High-resolution surface topography is valuable for studying coseismic fault zone deformation and fault geometry. It enables us to measure three-dimensional surface displacements in earthquakes, as shown in recent studies that used light detection and ranging (lidar) to determine coseismic motion. However, the applicability of lidar is limited by its relatively high cost and low availability. In this study, we use the 2010 El Mayor-Cucapah earthquake to demonstrate the capability of Pleiades stereo imagery to measure coseismic vertical ground displacement. We acquired post-earthquake Pleiades tristereo imagery from backward, near-nadir, and forward orientations for a 45 km x 7 km portion of the epicentral area.
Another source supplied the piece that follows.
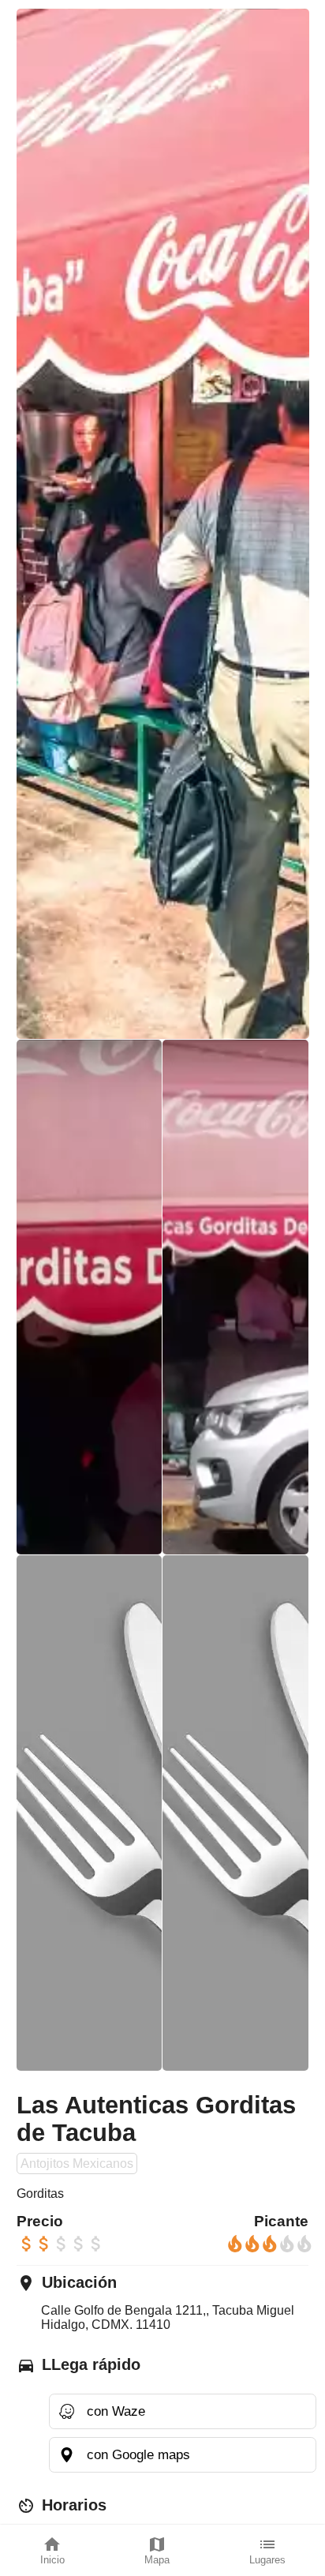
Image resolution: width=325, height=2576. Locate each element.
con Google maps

One meter resolution digital elevation models (DEMs) were produced with the four different combinations of incidence angles and compared to the post-earthquake lidar DEM. Elevations from tristereo have slightly (similar to 15%) smaller uncertainties than bistereo as the tristereo DEM incorporates more observations. Elevation differences between the Pleiades and post-earthquake lidar DEMs show that the vertical accuracy of the Pleiades DEMs is similar to 0.3 m. By differencing the Pleiades DEM and the pre-earthquake, 5 m resolution lidar DEM, we mapped meter and submeter offsets along the faults obtaining results comparable to a previous study that differenced the two lidar DEMs. This is the first case study of assessing very high resolution (VHR) satellite stereo imagery to determine submeter vertical ground displacement in an earthquake. By extension, we expect it to be possible to measure submeter vertical offsets occurring in earthquakes using pre-earthquake and post-earthquake VHR stereo imagery.